DO JOBS REALLY MEAN ANYTHING? – Sure they do, if you are doing something that you’re interested in and are proud of. They don’t have to mean anything. You can just work to pay your bills and put food on the table and to feed your passions. I dislike those people that get all high and mighty thinking they are better then everyone else because of where they work or what they do or who much they make. For instance, when you are getting your car washed at one of those fancy car washes, who do you think washes your car? Do you tip them well? They work their asses off. If you think their job is meaningless…..Can we get along without carwashes? Sure but we don’t want to because it’s a luxury. People who live in apartment buildings have to go to a car wash if they want their car clean. I also dislike people that are rude to the waiters and waitresses. I don’t really know if I made a point here or not.
WHEN YOU PAY 24.00 FOR A GIG, PAY 15.00 FOR PARKING AND THE BAND ISN’T AS AMAZING AS EXPECTED – yeah, this totally blows.
I ATTRACT GUYS WHO I’M NOT ATTRACTED TO. WHY IS THIS? AND WHY IS IT ALWAYS OLD MEXICAN DUDES? – What is it, I don't have the blond hair anymore. so what is up with the old guys at my work and at the gym? Why can't it be a young guy whom I'm actually attracted to? I'm not OLD..... yet!
WHO SHOULD WRITE A BOOK ABOUT THEIR OWN LIFE? – Everyone! and pass it along in the family. I would love to read a biography written by an ancestor.
WHY IS EDUCATION IMPORTANT? – Perhaps maybe there would be a lot less fuck-tards and rude people in the world.
WHY DIDN'T THAT GUY STOP WHEN HE HIT THAT DOG? - I recently saw a dog get hit (not as bad as that sounds) but none the less the dog rolled but walked away, so I'm thinking it was a heavy TAP. aaaah... I hate to rethink the whole incident. I was on my way to a friends house in East L.A. and this car full of what looked like punk ass kids came up fast behind me, swirved over as if I was going slow (I wasn't) and the next thing I see is them swirving to avoid a little dog. They went around me swirving and skidding in front of me. I saw the dog roll but get up and run to the sidewalk where a bunch of people were. I assume the dog belonged to one of them and they helped the dog afterwords (either the hospital or just being held). The kids in the car kept going. I was shaking and crying by the time I arrived to pick up my friend.

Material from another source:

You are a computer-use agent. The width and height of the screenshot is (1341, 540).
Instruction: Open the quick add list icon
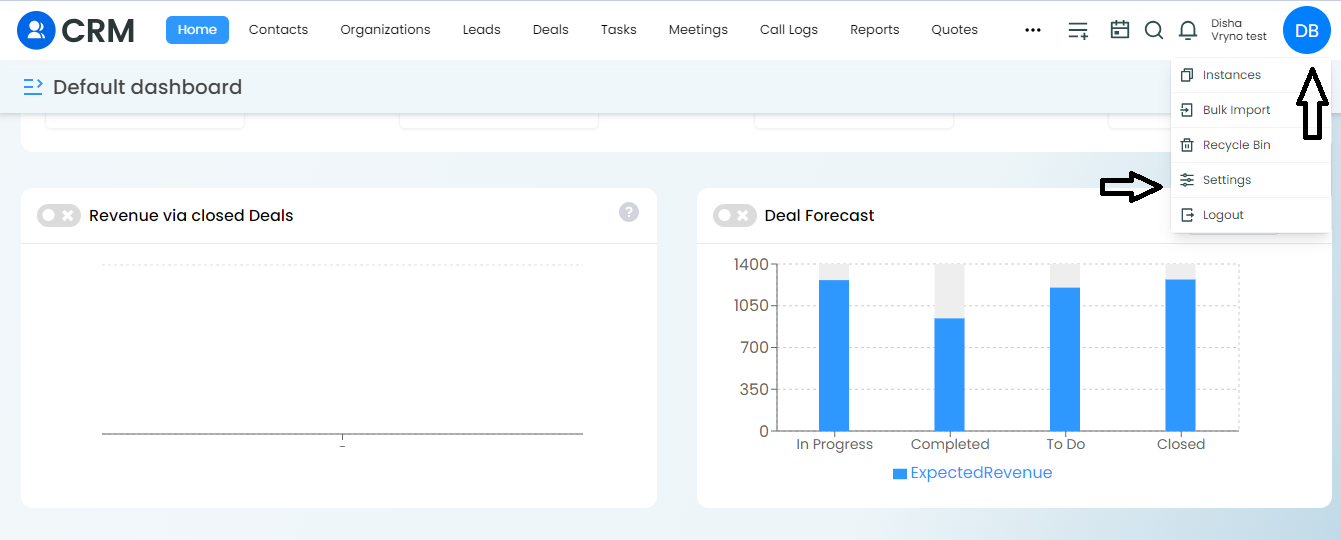pyautogui.click(x=1078, y=30)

I keep telling myself that the dog was ok.
Why do I have to feel this way and care so much about such things? Seriously....do you remember that Ikea commercial where the guys lamp dies and he puts it out in the rain for the trash and gets a new lamp and he askes us not to feel sorry for the dead lamp?...... well...... aaaargh. I'm one of those who feels sad!

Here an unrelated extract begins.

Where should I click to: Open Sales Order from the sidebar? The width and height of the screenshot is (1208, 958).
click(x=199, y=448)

WHY DO PEOPLE DRIVE LIKE Fuck-TARDS? – I know we all ask ourselves this question everyday. The biggest problem is cell-phones. A couple of other problems .... young boys who drive honda civics and race. Also Old people that should not be driving anymore. How about those little old Chinese men that look like they are half dead sitting behind the wheel going extra slow? What are they, like 80 years old?!
p.s. This Saturday is the Day of the Dead at the Hollywood Forever Cemetery.